Debenhams traces its history back to 1778 when William Clark opened a drapers store at 44 Wigmore Street, London retailing expensive fabrics, bonnets, gloves and parasols.
Debenhams traces its history back to 1778 when William Clark opened a drapers store at 44 Wigmore Street, London retailing expensive fabrics, bonnets, gloves and parasols. In 1813, William Debenham invested in the firm which was then renamed Clark and Debenham.
As the business became profitable, the partners opened stores in Cheltenham and Harrogate. In 1837, Clark retired and Debenham partnered his trusted staff, William Pooley and John Smith, trading as Debenham, Pooley and Smith. By 1840, the management of the Cheltenham store was given to Debenham’s brother-in-law Clement Freebody. In 1843, another branch opened in Harrogate. Pooley and Smith retired in 1851 when Debenham partnered his son, William, and Clement Freebody, trading as Debenham, Son and Freebody. In 1876 when Freebody retired, a new partnership, Debenham and Hewitt, was established owing to a collaboration with George Hewitt. By 1883, Hewitt was sole owner of the Cheltenham store, with Frank and William Debenham managing the London store as a separate entity. The company was incorporated as Debenhams Limited in 1905 and a new headquarters opened in Wigmore Street three years later.

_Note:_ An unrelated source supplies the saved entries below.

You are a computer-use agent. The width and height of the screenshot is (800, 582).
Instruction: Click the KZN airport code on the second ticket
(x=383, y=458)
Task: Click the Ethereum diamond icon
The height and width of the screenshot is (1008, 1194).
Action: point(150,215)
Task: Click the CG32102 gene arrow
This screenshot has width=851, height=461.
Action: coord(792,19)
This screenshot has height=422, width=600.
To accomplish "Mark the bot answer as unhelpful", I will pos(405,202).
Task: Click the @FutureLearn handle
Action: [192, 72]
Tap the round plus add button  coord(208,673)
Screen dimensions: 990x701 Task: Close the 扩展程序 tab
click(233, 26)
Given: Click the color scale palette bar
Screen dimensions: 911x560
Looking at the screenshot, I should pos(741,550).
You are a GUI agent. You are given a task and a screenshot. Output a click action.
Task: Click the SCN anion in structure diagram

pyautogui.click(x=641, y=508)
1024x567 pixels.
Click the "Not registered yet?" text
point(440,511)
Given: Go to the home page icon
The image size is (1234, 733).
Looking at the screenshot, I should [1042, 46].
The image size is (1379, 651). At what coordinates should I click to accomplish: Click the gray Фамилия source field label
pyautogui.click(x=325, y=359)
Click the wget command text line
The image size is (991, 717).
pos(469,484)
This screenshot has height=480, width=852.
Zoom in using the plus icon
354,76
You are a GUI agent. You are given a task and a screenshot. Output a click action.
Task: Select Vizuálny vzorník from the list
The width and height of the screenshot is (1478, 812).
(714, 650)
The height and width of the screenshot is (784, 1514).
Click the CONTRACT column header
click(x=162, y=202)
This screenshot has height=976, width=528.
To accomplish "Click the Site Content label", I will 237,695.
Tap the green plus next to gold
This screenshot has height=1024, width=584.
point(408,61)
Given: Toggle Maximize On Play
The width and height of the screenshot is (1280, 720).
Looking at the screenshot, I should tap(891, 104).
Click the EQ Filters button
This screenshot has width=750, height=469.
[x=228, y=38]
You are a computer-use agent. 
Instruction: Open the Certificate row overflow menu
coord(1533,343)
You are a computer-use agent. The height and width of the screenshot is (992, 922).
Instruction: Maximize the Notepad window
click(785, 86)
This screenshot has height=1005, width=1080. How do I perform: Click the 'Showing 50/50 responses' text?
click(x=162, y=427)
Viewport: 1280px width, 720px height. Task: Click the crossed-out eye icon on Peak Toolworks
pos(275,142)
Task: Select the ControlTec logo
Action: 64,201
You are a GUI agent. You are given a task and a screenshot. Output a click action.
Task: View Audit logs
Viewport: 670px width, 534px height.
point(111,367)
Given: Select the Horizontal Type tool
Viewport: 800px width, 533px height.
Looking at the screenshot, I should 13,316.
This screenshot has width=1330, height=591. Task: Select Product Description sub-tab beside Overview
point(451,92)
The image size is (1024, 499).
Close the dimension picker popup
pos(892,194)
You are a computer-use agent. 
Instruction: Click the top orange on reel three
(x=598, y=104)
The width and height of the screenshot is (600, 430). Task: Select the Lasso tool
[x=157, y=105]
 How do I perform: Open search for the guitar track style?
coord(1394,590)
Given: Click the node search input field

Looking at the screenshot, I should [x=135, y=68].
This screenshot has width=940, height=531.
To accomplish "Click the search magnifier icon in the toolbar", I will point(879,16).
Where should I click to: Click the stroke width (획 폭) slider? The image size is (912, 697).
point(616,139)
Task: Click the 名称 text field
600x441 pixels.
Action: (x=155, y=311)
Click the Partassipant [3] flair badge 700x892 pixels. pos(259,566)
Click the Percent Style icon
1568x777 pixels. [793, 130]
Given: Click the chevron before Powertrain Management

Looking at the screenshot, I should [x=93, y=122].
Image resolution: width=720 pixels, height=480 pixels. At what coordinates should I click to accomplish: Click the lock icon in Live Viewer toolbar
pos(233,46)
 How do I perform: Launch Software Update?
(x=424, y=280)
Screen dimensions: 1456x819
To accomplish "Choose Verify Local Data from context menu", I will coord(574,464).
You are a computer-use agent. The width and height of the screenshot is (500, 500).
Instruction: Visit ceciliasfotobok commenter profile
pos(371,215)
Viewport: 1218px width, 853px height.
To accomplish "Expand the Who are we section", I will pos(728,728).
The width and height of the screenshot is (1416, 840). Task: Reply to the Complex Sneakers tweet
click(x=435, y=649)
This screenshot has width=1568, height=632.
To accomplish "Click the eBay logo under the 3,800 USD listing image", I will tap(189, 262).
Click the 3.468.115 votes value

The Debenhams group grew from the acquisition of department stores in towns and cities throughout the UK, under the leadership of Chairman Ernest Debenham. In 1919, the company acquired Marshall and Snellgrove and the following year, Harvey Nichols. Seven years later, the company purchased Drapery Trust and then got listed on London Stock Exchange. In 1976, Debenhams acquired Browns of Chester. The business diversified during the Seventies, acquiring supermarket group Cater Brothers. However, business declined and in 1979 the chain was sold to Allied Suppliers. Debenhams was in the news for all the wrong reasons when it was targeted during the Eighties by Animal Liberation Front for sale of animal furs. As a result, the company stopped selling clothes with animal furs.
In 1985, the company was acquired by the Burton Group and in 1997 the first international franchise store opened in Bahrain. However Debenhams de-merged from the Burton Group in January 1998 and was once again listed as a separate company on London Stock Exchange until 2003 when it was purchased by Baroness Retail Ltd. Debenhams returned to London Stock Exchange again in May 2006. In September 2007, the company acquired nine stores from Roches in the Republic of Ireland followed by Danish department store group Magasin Du Nord for reported £12.3 million, two years later.
In April 2019, Debenhams plc entered administration and delisted. The operating businesses, under Debenhams Group Holdings Ltd, were acquired by a consortium of lenders, Celine UK NewCo 1 Ltd. Debenhams gained access to reported £200m of funding and embarked on a restructuring plan. On 1 December 2020, Debenhams announced it was going into liquidation. On 13 January 2021, it announced closure of six stores in England due to the pandemic. Sadly, on 25 January 2021, Boohoo acquired Debenhams for reported £55m.